[Data to examine Boundary: Start]

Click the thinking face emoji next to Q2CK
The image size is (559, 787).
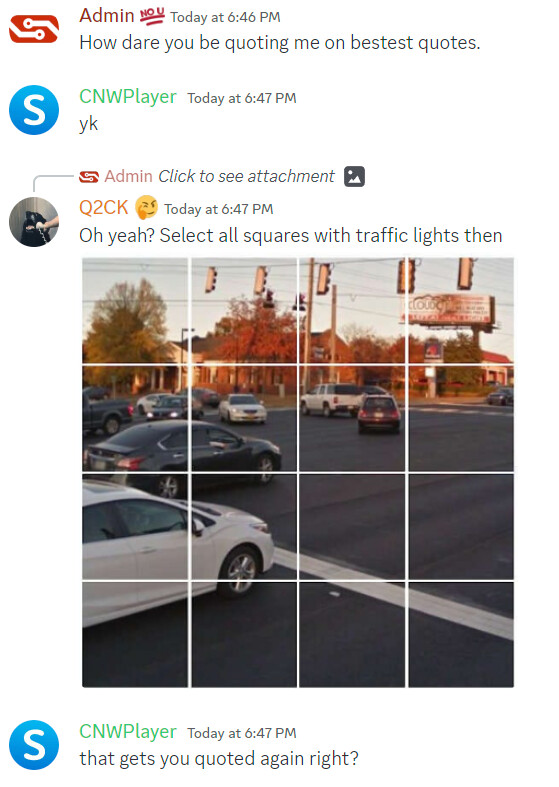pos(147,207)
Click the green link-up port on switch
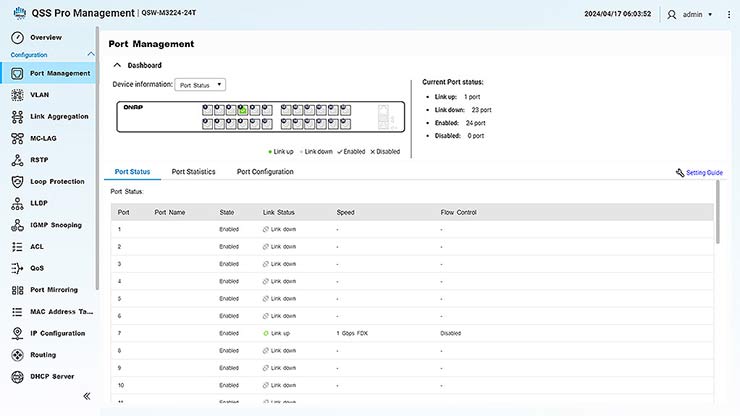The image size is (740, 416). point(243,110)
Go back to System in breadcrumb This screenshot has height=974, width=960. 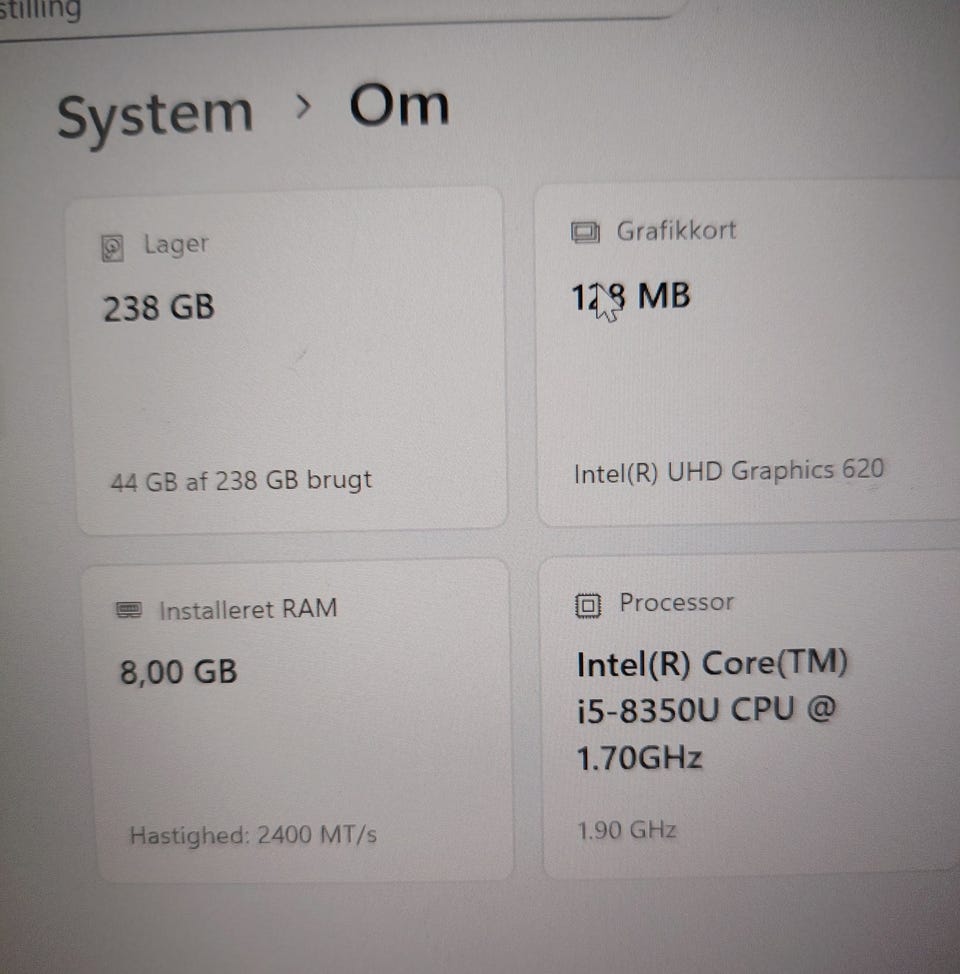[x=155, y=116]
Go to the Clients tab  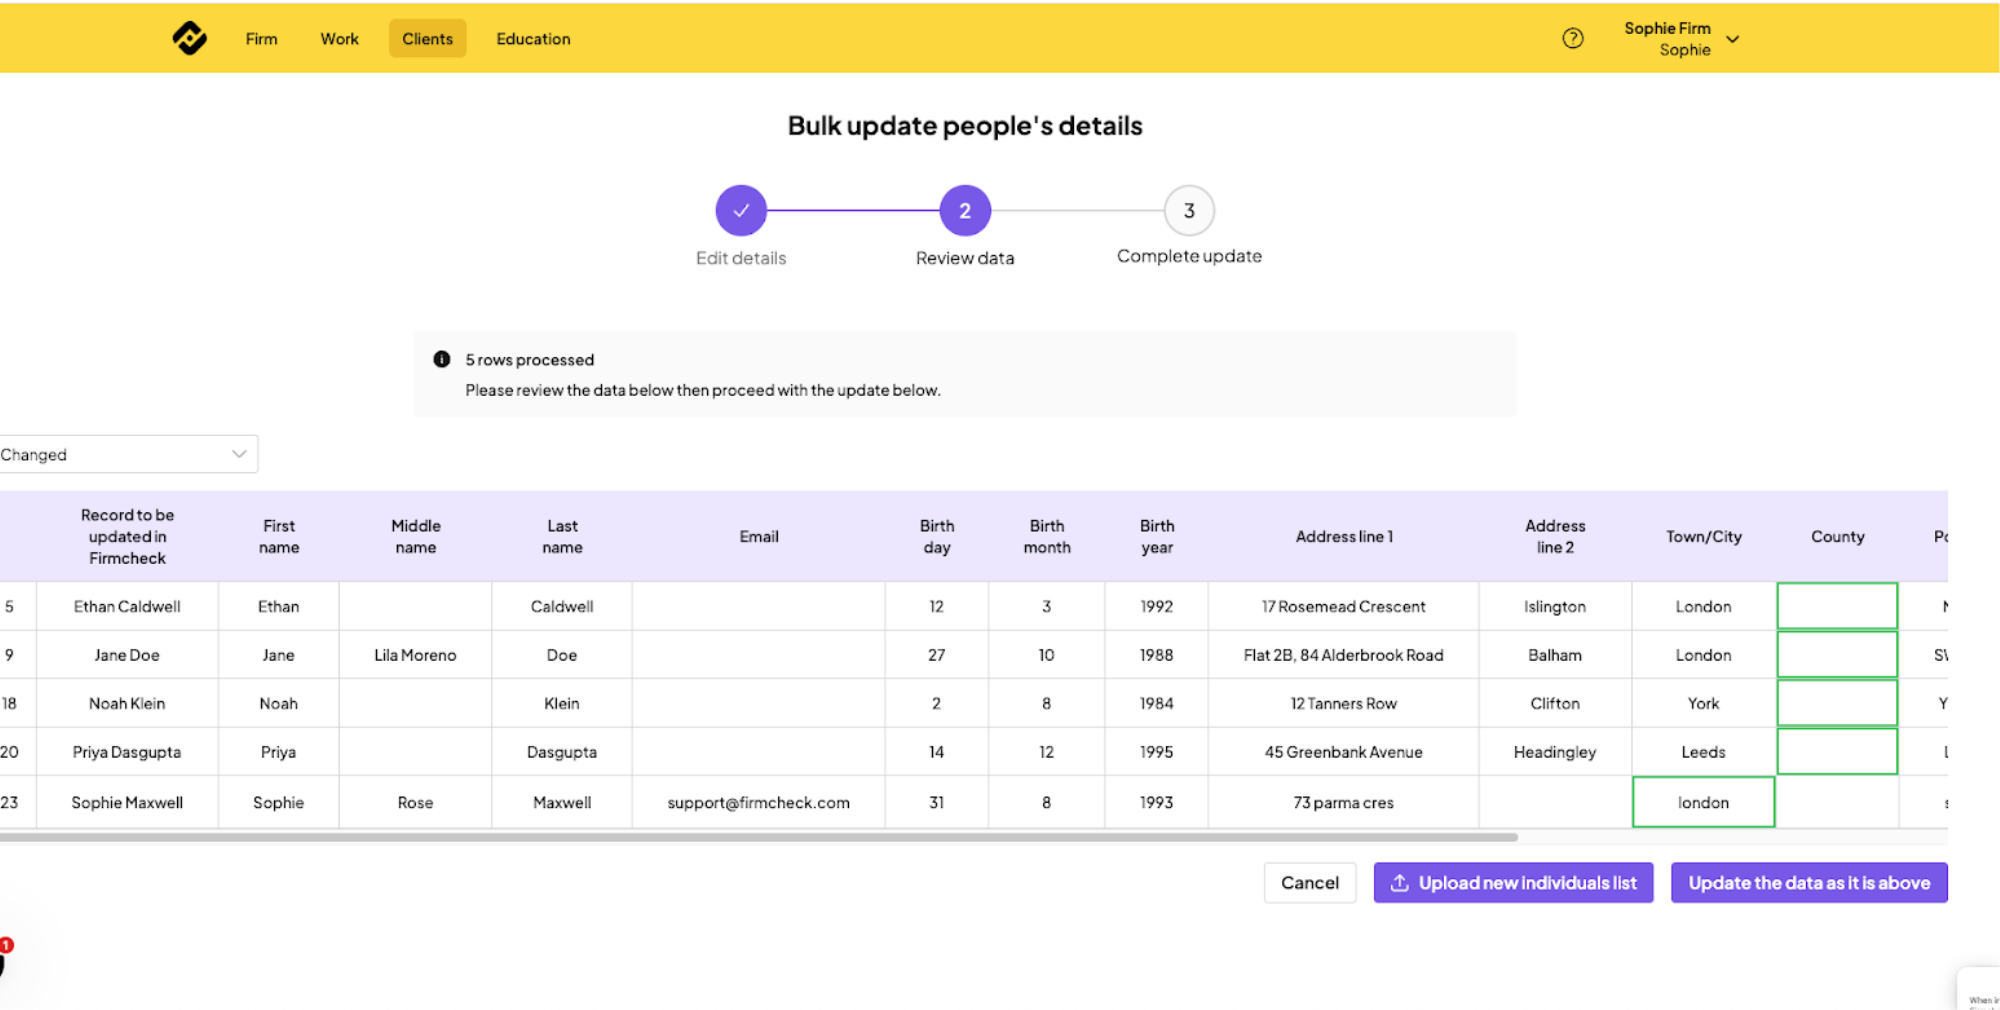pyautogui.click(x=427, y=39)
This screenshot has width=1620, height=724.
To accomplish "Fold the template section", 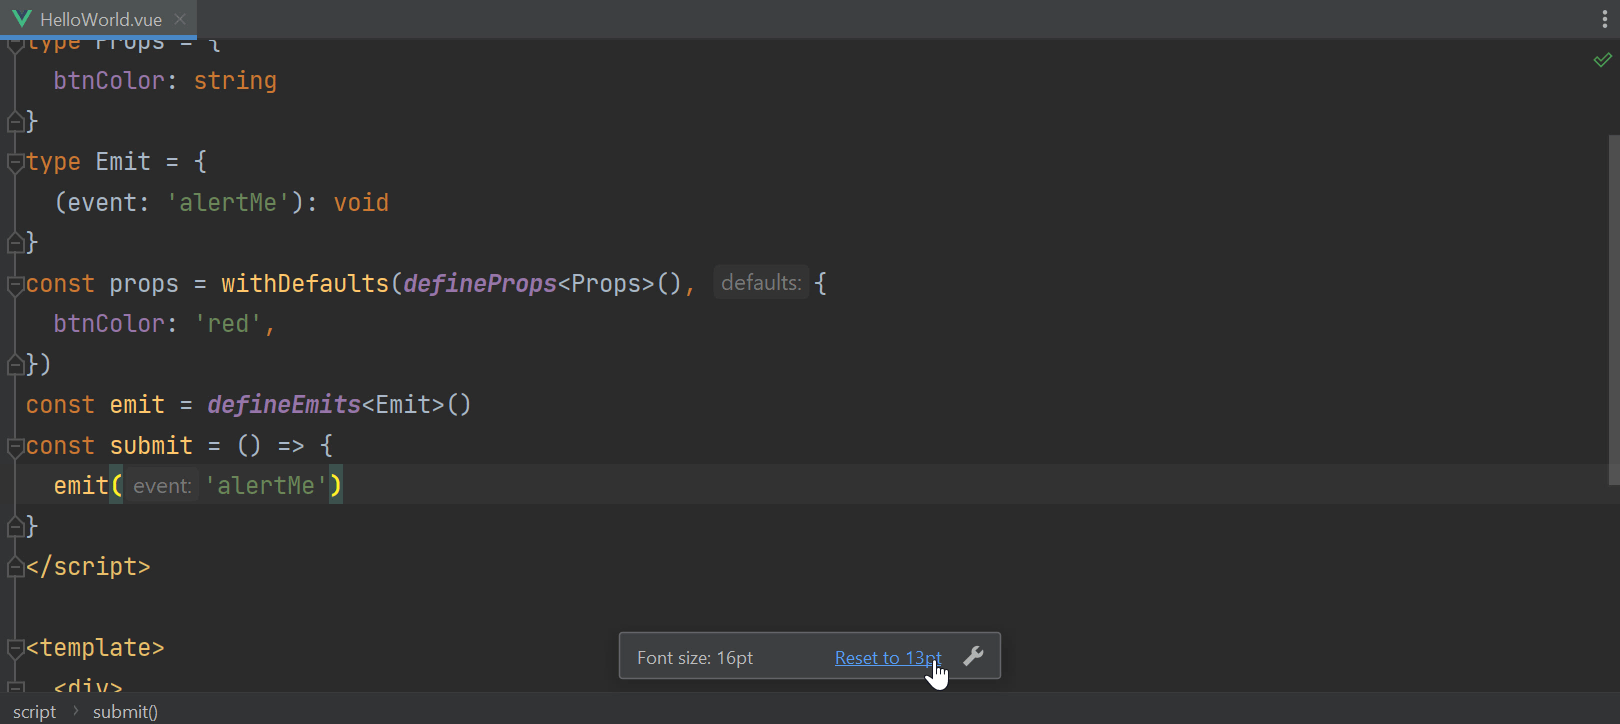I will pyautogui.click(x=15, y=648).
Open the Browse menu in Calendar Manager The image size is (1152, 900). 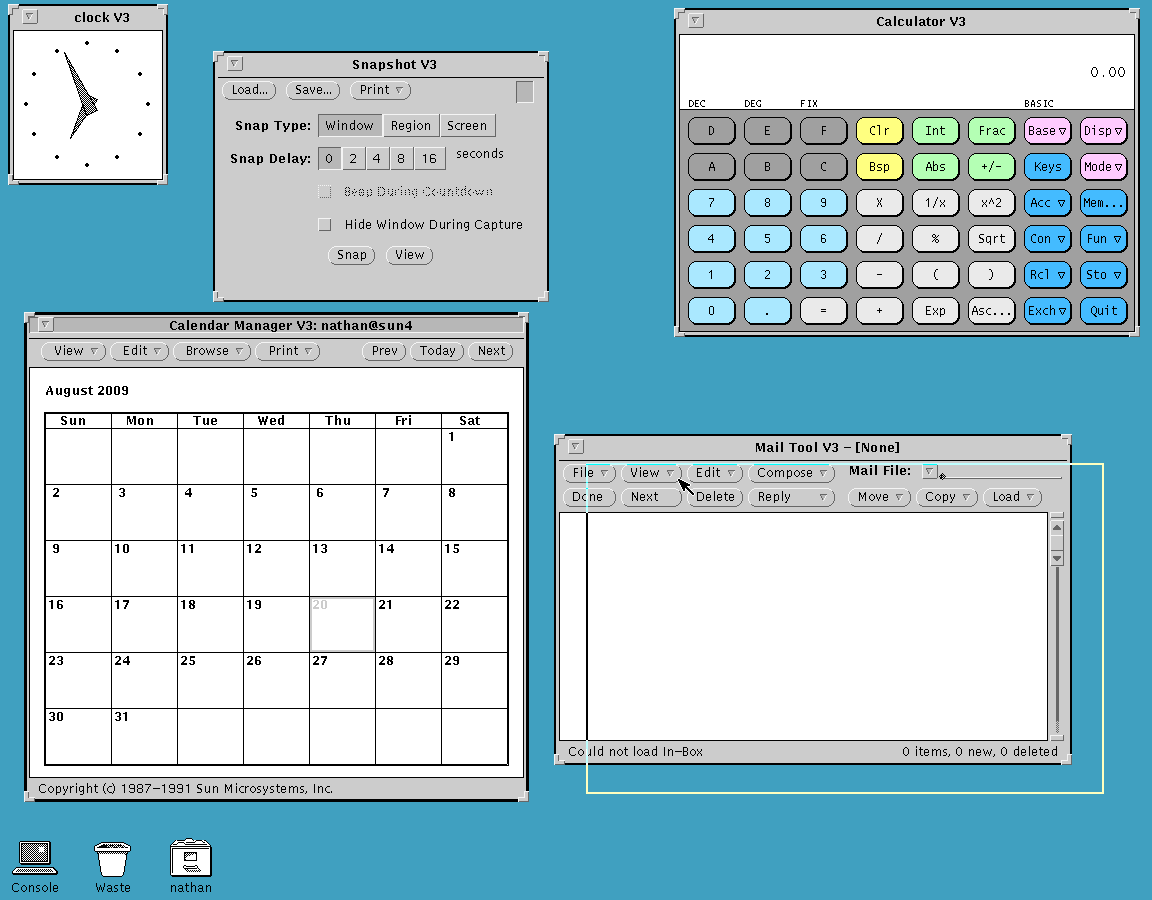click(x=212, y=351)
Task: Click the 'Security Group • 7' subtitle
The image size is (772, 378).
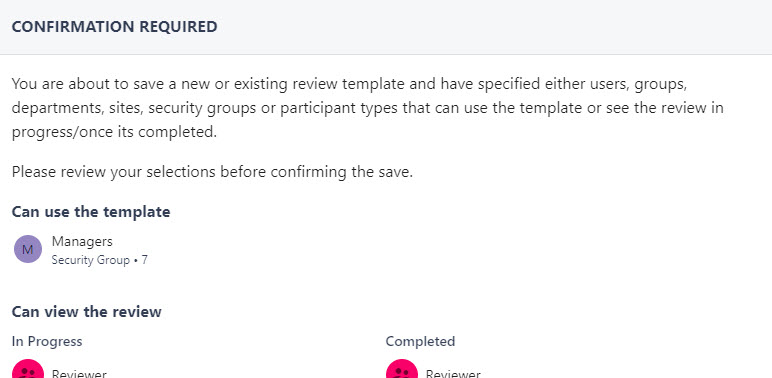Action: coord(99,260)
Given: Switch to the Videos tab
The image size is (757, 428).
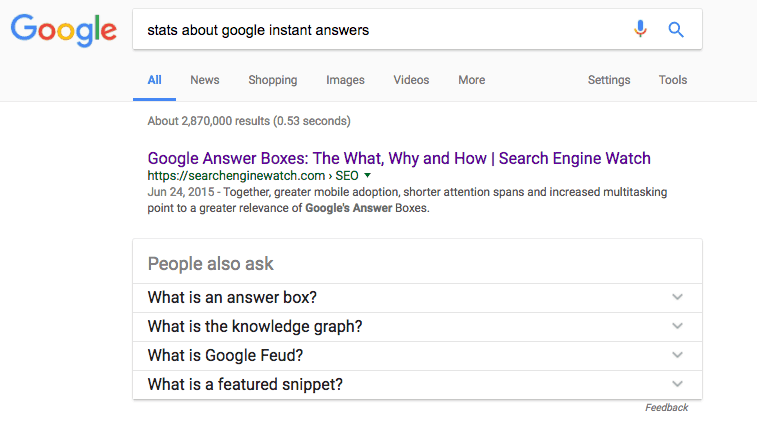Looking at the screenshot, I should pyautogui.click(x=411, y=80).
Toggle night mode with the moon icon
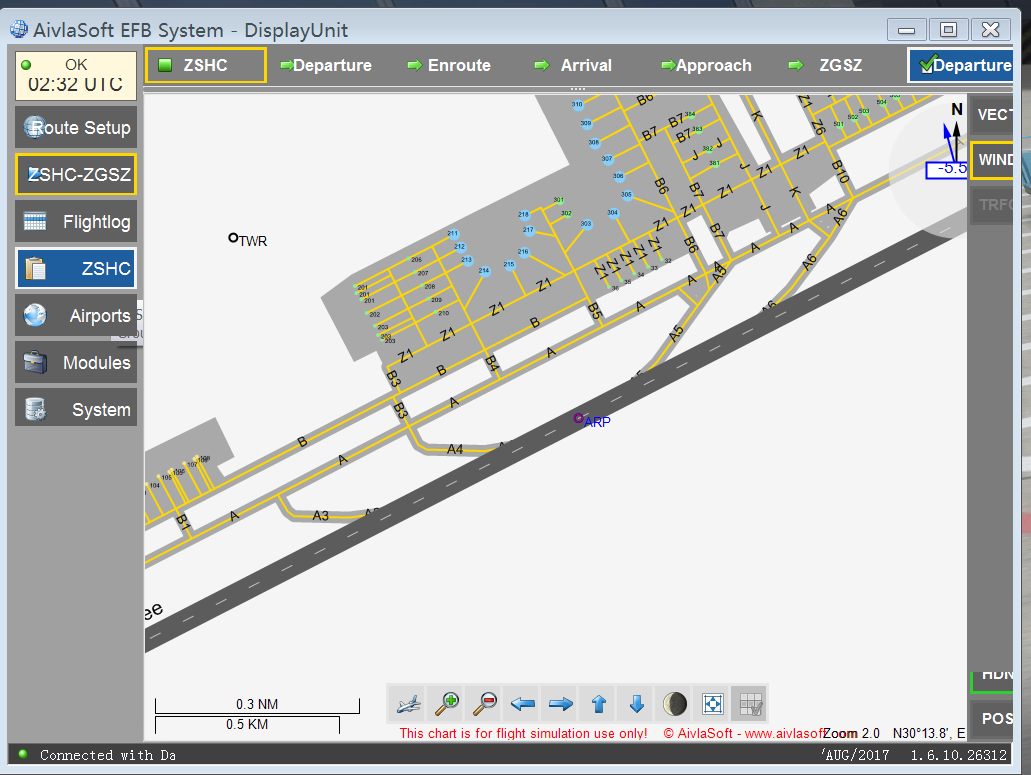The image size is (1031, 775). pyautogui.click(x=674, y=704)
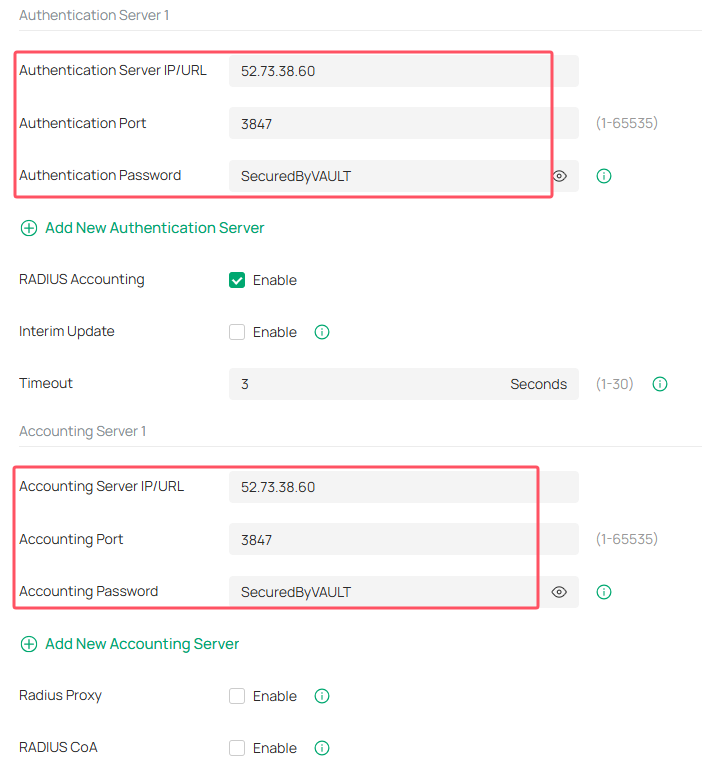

[Data to examine Boundary: End]

§ What the exercise asks:
Find the line that contains "The image size is (772, 378).", then write out that line and each one after it, exactly and with nothing else, through the end of the entries above, without the pictures.

§ Answer to this exercise:
The image size is (772, 378).
Action: coord(99,260)
Given: Switch to the Videos tab
The image size is (757, 428).
Looking at the screenshot, I should pyautogui.click(x=411, y=80).
Toggle night mode with the moon icon
The image size is (1031, 775). pyautogui.click(x=674, y=704)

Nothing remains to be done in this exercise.